Professor Francis Edward Su is the Benediktsson-Karwa Professor of Mathematics at Harvey Mudd College, and past president of the Mathematical Association of America. He received the 2001 Hasse Prize for expository writing, and the 2004 Alder Award and the 2013 Haimo Award for distinguished teaching.
1. What’s your earliest memory of doing mathematics?
I was maybe 4 years old, when one of my parents’ friends, in hearing that I liked arithmetic, asked me if I knew how to add up all the numbers from 1 to 100 quickly. Of course, I had no idea, but then he told me Gauss’ trick— pair up numbers at each end that sum to 101, then see that there are 50 pairs, so the total is 5050. I remember being really fascinated by numbers after that! It was perhaps my first glimpse of the idea that math is more about understanding than just computation.
2. How has mathematics education changed in the time you have been involved in it?
Technology is continually changing the way I teach mathematics. For instance, I now teach with an iPad instead of a blackboard. Visualization has rapidly evolved; students no longer need to learn a fancy language like Maple to plot sophisticated mathematical objects. Technology is also changing the way students learn, but I fear that one downside of having tools so readily available is that students are not learning how to persevere through struggle, to sit with a problem for a while before trying to look the answer up online.
3. Tell me about a time in your career when something totally flabbergasted you.
Hmm… interesting question. By ‘flabbergast’, do you mean ‘astonished’ in a positive way? If so, it reminds me of a problem I had thought about off and on for several years, and had made no progress. But one day, after my friend made an insightful comment, it opened up a whole new line of thinking for me and I saw how to answer the question right away (though it would take further effort to write it out carefully). It was astonishing that the solution would so suddenly come, and I felt amazed I hadn’t seen this connection before!

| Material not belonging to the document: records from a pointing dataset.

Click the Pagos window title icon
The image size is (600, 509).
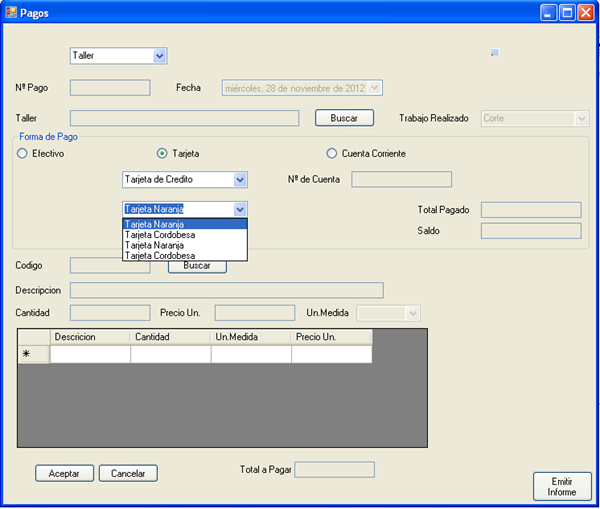click(x=11, y=12)
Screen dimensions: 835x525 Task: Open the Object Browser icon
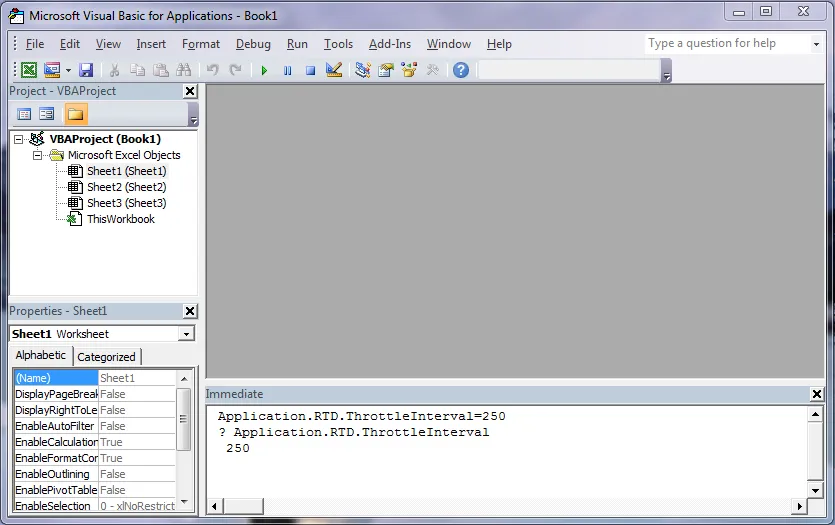coord(409,70)
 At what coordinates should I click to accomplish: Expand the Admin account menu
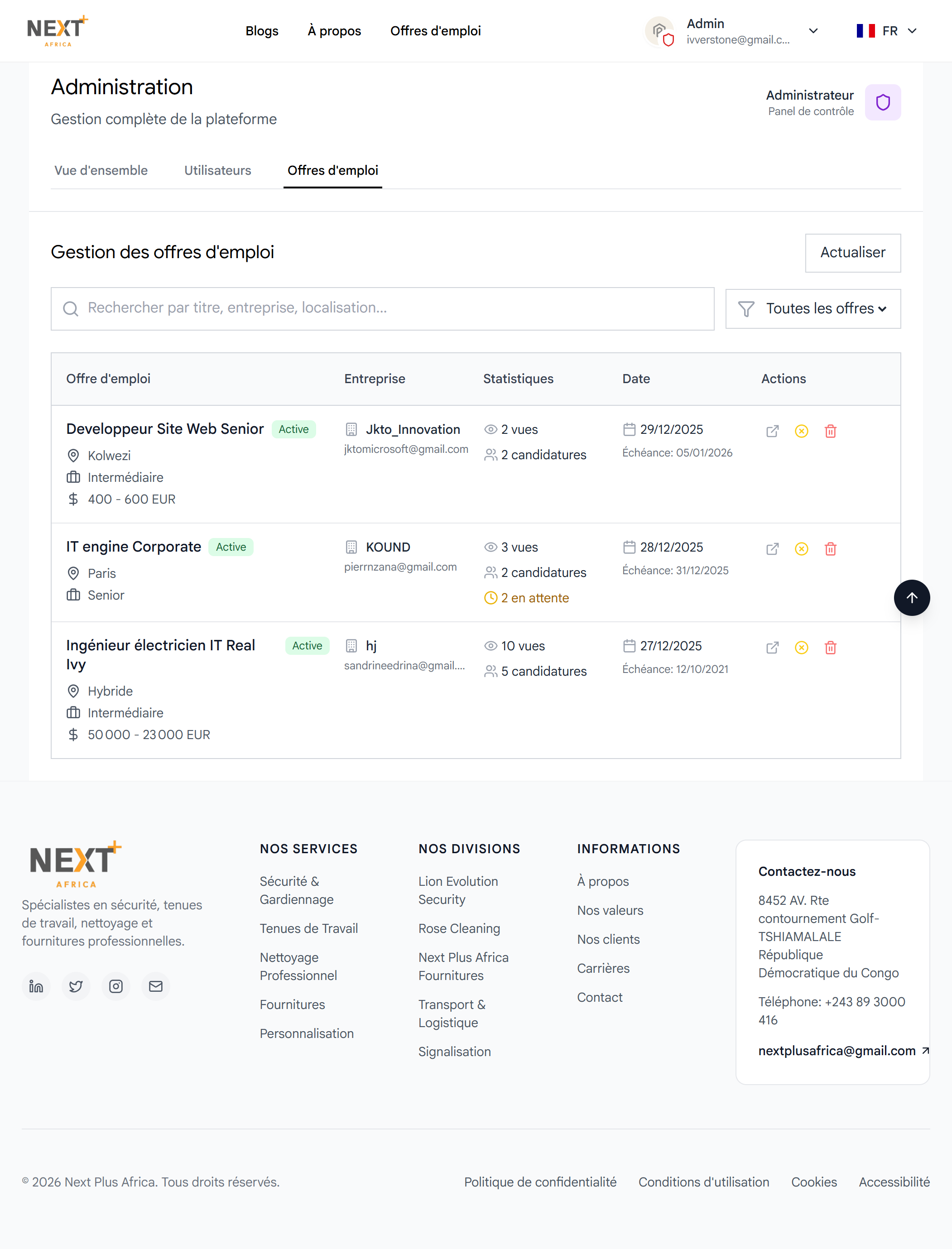tap(813, 31)
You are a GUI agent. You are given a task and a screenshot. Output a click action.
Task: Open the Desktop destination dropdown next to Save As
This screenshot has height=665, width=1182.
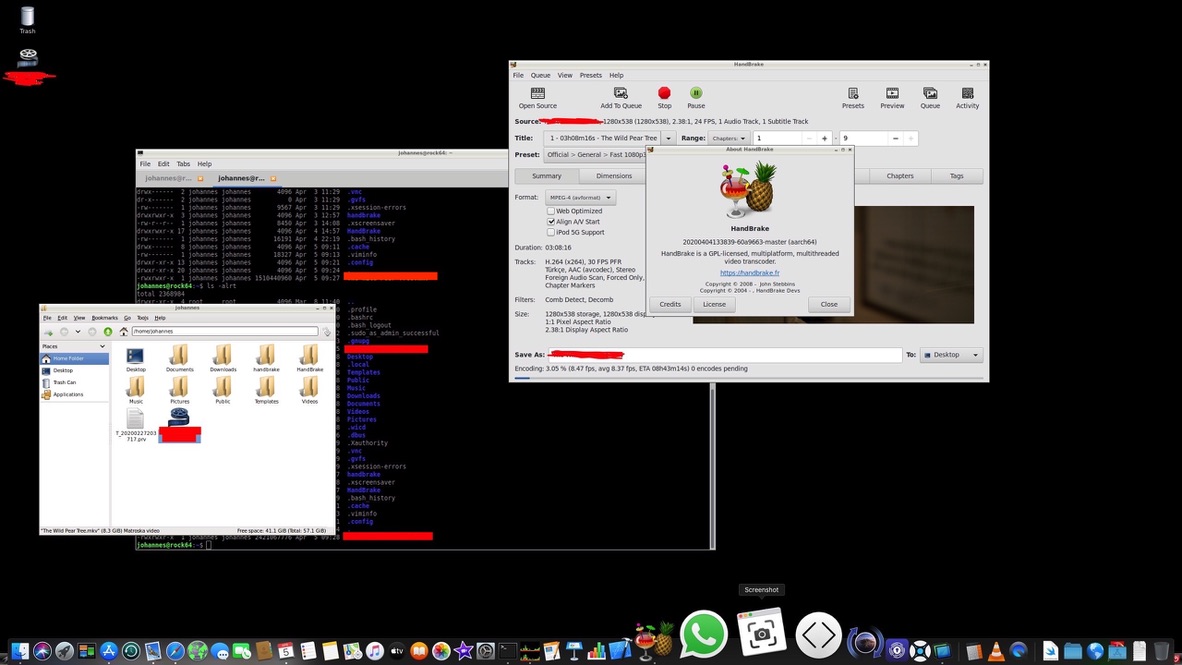(x=950, y=355)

4. Do you practice mathematics differently in company?
I think it depends on the company. I love doing math research with people for whom I feel no shame in broaching ideas that may be half-baked; it’s part of what makes our collaboration fun. On the other hand, I don’t have a high tolerance for people who like to show off the math they know, and I tend to withdraw from discussing math with people like that.
5. Do you think a brilliant maths teacher is born or made?
Perhaps some people have a knack for knowing how to explain things well, or perhaps they were nurtured in an environment where they picked up those skills. Whatever the case, I believe that EVERY person can improve how they teach mathematics.
6. What’s the most fun a mathematician can have?
The most fun a mathematician can have is to discover for herself some deep mathematical truth. When that happens to me, I feel an indescribable joy, like some deep mystery of the universe has just been revealed.
7. Do you have a favourite maths joke?
The best math joke I heard came from one my students in a topology course. I had just announced the exam was going to be a closed book exam. A student asked, wryly, “Will it also be an open book exam?”